══ ENTRIES SUPPLIED ══

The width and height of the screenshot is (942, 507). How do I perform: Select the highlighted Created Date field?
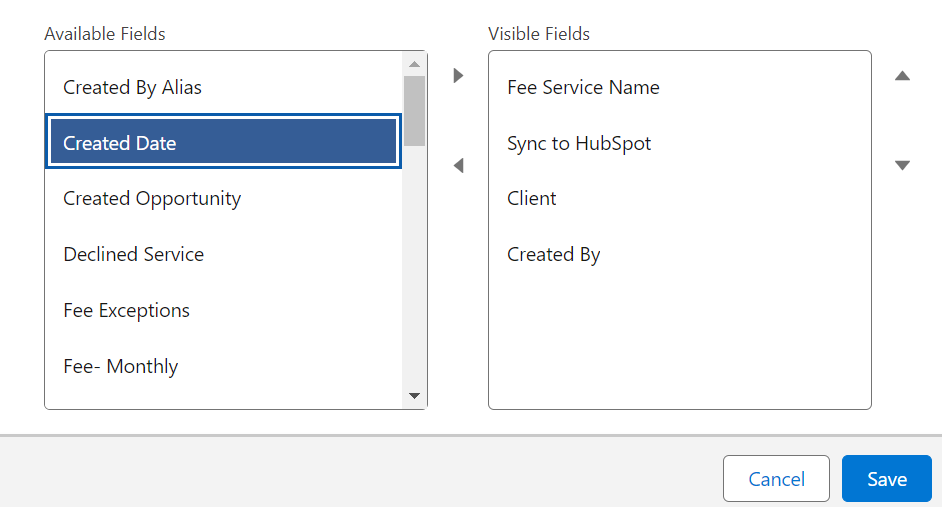pos(223,141)
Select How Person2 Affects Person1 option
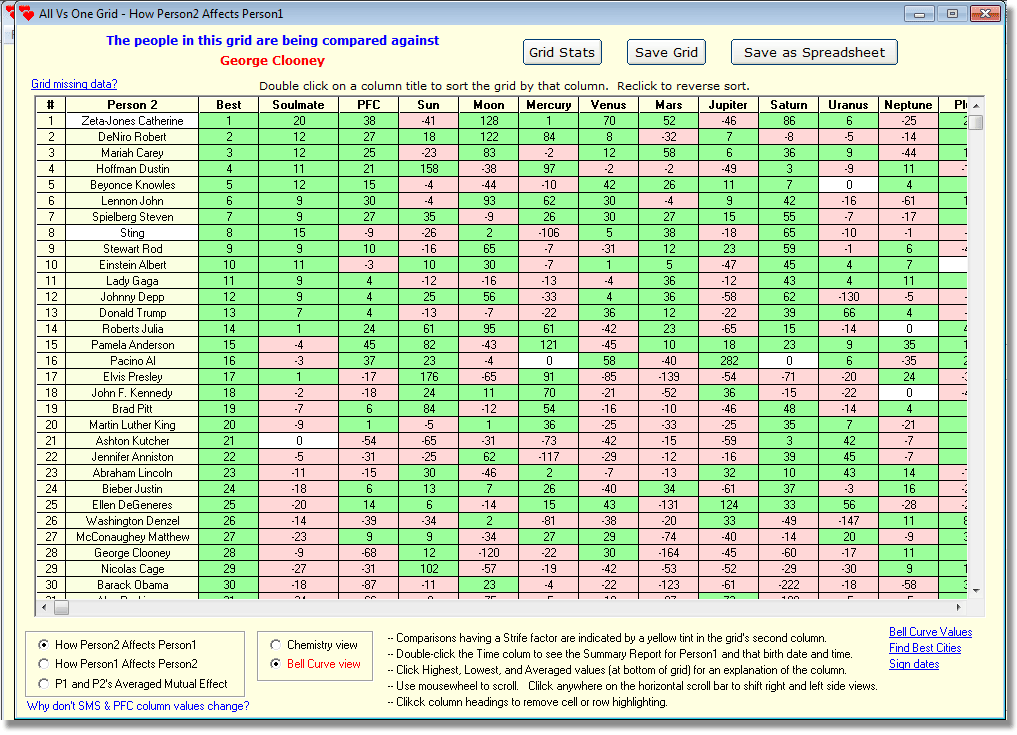Viewport: 1017px width, 735px height. 43,645
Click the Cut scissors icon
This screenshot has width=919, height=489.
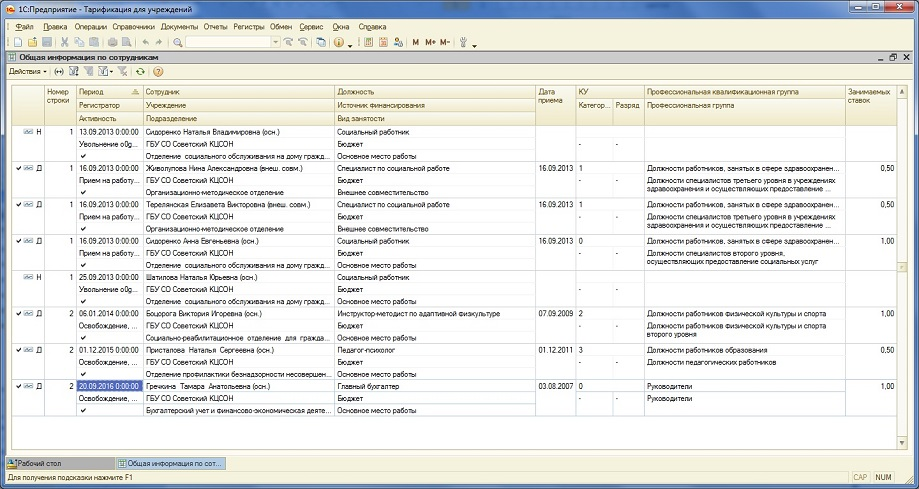coord(64,42)
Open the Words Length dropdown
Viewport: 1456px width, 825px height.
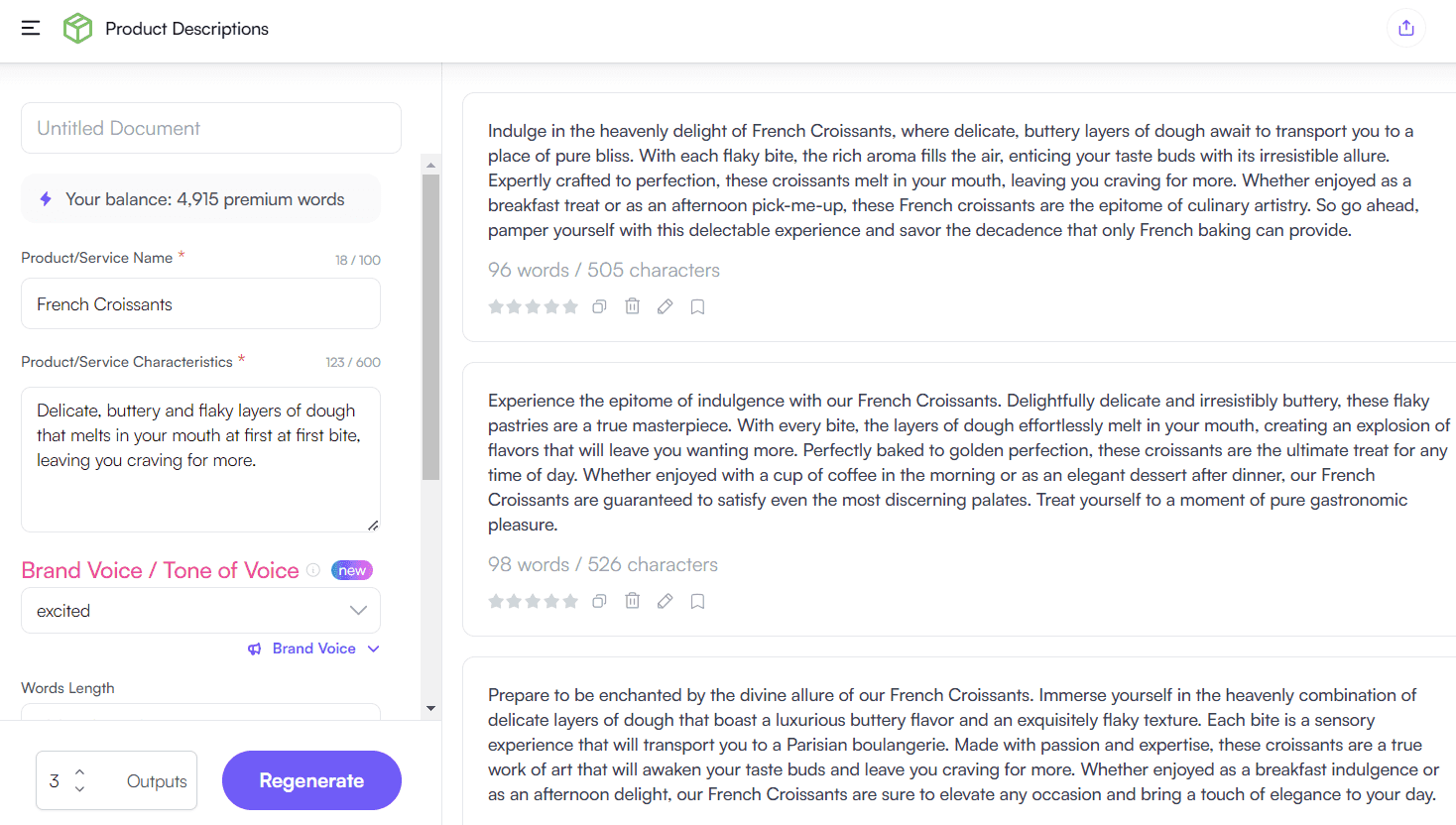tap(200, 712)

═══

# AIM OF THE EXERCISE
Omit the pictures; print the records above exactly.

# RESULT OF THIS EXERCISE
The width and height of the screenshot is (942, 507). How do I perform: Select the highlighted Created Date field?
pos(223,141)
Select How Person2 Affects Person1 option
Viewport: 1017px width, 735px height. 43,645
Click the Cut scissors icon
This screenshot has width=919, height=489.
coord(64,42)
Open the Words Length dropdown
Viewport: 1456px width, 825px height.
tap(200, 712)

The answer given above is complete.